DATA EXCERPTS section start

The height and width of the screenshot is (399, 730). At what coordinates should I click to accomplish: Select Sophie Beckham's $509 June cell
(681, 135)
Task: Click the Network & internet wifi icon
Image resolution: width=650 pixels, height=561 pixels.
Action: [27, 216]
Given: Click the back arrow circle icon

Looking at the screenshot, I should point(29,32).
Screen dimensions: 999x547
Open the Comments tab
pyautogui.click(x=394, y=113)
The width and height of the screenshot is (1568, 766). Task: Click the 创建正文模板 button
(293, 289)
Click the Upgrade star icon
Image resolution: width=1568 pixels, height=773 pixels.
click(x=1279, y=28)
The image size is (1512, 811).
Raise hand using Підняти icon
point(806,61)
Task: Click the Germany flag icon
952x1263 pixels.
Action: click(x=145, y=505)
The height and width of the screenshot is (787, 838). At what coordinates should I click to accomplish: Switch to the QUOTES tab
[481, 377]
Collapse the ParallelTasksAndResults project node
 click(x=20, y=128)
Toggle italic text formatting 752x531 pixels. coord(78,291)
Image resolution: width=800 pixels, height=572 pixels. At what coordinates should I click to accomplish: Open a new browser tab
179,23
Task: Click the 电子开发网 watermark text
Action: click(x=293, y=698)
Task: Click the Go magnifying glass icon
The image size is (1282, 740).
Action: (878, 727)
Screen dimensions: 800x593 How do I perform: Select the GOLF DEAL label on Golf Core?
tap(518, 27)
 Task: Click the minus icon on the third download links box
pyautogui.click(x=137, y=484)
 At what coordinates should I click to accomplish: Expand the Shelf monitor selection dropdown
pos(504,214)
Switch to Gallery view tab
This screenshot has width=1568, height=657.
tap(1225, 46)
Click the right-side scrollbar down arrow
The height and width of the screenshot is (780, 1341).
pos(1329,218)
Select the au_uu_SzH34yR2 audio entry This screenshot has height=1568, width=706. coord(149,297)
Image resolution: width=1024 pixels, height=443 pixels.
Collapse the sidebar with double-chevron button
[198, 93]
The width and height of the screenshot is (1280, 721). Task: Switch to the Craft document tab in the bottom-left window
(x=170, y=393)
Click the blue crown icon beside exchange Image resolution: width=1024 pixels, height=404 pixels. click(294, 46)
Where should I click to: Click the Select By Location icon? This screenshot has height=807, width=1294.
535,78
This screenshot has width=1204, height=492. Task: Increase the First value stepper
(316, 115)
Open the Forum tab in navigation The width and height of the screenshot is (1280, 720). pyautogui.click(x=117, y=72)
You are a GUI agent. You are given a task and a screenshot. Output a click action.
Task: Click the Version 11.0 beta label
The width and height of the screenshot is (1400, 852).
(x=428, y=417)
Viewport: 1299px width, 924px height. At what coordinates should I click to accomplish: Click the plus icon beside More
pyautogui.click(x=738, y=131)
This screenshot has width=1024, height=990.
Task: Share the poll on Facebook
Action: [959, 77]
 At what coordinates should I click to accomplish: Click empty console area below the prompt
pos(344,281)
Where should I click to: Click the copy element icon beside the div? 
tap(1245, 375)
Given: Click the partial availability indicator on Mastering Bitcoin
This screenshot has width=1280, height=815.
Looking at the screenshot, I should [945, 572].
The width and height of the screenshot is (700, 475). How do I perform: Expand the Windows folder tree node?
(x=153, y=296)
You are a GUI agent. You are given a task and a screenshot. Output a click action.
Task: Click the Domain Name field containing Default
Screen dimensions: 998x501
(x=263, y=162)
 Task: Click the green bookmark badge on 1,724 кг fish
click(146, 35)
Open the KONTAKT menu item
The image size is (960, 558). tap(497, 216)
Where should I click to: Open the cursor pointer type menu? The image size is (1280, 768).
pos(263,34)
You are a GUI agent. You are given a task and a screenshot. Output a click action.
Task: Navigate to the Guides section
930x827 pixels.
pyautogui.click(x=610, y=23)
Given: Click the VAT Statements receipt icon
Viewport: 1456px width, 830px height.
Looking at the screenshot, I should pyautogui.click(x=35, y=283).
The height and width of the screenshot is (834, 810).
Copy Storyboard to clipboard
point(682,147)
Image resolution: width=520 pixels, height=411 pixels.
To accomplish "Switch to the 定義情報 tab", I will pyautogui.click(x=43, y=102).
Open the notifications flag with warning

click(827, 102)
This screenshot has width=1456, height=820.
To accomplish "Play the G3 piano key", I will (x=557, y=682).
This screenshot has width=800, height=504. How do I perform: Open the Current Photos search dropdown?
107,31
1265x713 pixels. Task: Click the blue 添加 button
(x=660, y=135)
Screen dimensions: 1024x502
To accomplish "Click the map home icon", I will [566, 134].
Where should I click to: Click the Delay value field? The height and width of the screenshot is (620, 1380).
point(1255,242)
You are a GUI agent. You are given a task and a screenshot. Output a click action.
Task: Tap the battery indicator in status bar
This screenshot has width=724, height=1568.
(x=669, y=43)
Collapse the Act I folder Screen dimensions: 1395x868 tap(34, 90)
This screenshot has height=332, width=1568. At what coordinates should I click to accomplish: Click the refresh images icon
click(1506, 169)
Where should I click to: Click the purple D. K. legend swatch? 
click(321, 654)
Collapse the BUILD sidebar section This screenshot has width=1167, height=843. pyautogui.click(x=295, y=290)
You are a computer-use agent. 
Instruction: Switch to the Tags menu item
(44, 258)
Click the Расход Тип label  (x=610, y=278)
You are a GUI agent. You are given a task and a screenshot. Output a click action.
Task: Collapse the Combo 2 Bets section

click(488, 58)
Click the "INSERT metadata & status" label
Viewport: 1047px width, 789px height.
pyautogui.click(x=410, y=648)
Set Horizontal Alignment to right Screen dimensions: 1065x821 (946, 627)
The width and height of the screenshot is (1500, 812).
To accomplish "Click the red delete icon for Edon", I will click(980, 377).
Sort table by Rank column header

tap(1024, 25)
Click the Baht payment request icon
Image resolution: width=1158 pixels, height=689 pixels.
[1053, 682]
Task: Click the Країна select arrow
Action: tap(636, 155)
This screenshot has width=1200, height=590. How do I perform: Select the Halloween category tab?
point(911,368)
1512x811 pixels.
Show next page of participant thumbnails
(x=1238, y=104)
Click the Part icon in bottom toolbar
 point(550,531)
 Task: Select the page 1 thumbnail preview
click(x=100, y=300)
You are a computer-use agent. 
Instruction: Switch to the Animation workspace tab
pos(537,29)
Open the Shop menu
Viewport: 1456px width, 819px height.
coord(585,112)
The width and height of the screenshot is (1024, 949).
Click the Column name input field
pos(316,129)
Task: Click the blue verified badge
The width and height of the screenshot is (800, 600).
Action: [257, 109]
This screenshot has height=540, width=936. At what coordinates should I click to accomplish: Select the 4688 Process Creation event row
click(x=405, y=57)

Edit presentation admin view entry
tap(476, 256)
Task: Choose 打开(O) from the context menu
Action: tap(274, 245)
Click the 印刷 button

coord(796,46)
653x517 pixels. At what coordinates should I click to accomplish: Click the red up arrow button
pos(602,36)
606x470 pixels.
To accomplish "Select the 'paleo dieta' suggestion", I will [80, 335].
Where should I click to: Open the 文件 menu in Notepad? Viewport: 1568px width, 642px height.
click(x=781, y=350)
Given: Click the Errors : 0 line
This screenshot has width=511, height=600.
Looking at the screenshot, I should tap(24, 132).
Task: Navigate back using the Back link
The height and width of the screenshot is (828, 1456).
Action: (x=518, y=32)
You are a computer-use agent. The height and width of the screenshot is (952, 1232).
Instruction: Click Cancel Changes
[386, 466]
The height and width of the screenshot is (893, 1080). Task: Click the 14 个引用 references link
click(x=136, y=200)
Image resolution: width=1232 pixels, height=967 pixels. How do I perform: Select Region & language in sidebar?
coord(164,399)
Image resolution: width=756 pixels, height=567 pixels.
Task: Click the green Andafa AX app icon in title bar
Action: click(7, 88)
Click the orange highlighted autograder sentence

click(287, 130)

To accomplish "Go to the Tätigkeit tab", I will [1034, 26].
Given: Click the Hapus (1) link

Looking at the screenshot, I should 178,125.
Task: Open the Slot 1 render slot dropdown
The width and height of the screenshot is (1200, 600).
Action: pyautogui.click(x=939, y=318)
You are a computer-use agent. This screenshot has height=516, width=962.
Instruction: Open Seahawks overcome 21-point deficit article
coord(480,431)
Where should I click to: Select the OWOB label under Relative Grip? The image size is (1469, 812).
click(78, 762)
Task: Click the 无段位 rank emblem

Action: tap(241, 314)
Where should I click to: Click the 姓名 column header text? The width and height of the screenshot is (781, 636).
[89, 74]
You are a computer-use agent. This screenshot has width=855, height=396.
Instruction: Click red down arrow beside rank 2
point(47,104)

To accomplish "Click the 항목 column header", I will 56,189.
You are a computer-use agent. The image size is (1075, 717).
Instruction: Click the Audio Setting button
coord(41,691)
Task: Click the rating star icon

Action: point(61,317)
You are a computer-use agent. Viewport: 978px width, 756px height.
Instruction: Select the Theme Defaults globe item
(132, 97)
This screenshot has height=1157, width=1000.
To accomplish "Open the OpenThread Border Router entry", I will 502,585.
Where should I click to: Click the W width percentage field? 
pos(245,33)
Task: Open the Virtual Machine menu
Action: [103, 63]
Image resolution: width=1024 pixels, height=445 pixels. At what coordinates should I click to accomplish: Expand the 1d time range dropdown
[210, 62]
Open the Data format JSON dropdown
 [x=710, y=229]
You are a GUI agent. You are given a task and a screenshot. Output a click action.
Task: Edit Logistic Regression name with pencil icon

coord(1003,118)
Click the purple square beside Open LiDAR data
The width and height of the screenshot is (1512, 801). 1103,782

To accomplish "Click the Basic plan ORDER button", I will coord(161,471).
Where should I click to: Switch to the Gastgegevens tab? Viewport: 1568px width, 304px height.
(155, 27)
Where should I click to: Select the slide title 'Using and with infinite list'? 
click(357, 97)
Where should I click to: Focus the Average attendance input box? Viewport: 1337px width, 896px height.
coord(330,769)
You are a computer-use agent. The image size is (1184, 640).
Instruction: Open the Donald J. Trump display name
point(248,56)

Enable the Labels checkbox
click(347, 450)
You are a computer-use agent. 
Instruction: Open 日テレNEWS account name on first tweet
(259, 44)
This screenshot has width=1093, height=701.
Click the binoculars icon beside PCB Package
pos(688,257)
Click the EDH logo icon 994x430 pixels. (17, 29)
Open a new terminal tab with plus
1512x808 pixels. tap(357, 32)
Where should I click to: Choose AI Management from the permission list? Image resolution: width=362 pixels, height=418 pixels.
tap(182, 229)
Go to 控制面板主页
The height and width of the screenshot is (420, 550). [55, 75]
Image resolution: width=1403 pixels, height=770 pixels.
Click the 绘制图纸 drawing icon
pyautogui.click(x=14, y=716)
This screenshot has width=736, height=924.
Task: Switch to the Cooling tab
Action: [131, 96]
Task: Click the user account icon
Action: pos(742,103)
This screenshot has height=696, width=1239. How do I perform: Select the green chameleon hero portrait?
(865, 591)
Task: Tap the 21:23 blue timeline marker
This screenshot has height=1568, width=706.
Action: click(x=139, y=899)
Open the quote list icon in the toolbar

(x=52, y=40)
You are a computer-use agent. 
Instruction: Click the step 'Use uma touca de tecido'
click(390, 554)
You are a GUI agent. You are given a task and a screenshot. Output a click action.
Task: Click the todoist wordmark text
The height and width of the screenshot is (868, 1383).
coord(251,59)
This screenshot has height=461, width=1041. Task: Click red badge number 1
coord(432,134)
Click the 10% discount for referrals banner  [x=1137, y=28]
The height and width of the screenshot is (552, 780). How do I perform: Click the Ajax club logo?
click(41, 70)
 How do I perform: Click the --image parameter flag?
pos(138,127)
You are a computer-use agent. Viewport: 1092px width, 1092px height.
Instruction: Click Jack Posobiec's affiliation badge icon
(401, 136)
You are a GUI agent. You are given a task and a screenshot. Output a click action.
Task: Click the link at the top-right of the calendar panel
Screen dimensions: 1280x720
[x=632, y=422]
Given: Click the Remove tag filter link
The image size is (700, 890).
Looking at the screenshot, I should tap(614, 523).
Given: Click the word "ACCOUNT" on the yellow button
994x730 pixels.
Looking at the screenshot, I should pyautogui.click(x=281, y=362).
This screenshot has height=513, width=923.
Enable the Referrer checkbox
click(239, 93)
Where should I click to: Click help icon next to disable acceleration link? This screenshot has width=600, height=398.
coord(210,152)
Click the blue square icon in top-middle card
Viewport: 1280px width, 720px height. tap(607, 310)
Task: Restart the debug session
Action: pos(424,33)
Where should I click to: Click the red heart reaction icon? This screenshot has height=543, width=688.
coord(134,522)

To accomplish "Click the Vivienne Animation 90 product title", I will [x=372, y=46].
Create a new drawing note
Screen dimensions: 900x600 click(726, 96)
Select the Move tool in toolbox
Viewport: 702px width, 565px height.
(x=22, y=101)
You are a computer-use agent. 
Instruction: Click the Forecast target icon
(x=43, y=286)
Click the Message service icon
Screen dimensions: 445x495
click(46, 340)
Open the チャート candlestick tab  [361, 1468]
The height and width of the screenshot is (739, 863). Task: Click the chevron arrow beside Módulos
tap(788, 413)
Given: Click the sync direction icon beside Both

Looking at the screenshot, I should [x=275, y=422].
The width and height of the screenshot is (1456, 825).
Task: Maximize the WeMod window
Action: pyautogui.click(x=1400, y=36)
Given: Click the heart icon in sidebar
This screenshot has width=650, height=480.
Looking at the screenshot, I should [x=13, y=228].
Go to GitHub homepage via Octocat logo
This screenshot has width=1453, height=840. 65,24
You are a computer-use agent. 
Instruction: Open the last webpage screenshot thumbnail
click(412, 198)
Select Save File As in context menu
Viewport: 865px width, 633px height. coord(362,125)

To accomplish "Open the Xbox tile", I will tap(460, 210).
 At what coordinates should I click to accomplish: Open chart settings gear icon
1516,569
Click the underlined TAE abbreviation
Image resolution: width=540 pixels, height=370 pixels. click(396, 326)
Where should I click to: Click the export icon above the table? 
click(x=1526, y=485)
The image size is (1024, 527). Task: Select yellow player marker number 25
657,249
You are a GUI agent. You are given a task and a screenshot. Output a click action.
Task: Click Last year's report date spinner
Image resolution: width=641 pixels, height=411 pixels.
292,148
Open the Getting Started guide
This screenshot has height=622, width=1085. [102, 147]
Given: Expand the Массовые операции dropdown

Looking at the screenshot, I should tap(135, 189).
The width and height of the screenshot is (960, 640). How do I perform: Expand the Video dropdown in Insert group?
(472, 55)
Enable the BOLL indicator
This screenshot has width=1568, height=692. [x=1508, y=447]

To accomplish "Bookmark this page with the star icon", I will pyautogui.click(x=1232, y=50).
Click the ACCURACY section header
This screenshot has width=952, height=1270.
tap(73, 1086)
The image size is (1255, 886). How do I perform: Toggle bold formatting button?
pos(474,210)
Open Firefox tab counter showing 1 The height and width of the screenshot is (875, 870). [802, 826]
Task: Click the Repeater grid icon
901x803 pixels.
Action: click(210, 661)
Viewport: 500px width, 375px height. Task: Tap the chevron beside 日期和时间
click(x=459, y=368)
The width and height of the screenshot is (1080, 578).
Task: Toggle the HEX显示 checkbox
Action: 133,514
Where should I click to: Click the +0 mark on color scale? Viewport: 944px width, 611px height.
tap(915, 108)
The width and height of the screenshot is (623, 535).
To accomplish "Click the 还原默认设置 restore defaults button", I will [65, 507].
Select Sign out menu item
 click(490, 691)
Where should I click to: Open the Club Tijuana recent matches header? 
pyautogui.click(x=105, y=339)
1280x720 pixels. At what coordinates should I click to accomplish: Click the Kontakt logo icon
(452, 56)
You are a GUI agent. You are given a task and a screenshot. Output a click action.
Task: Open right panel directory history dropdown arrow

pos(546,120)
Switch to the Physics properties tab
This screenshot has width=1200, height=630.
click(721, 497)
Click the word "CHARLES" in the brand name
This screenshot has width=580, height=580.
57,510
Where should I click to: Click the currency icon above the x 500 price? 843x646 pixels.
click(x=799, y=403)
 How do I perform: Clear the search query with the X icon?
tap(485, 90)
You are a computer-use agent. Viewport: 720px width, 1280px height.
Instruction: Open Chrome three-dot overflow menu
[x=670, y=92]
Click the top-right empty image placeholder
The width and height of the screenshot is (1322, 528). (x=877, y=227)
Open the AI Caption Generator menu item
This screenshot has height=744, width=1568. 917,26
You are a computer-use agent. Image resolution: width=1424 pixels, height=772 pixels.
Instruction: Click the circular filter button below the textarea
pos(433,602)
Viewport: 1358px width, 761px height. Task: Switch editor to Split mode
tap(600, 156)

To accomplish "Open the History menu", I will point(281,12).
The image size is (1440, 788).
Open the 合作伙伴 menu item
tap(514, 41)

DATA EXCERPTS section end

# HOW TO COMPLETE THIS TASK
List each line of the records that holds the string "status".

# TASK SOLUTION
Task: Tap the battery indicator in status bar
Click the "INSERT metadata & status" label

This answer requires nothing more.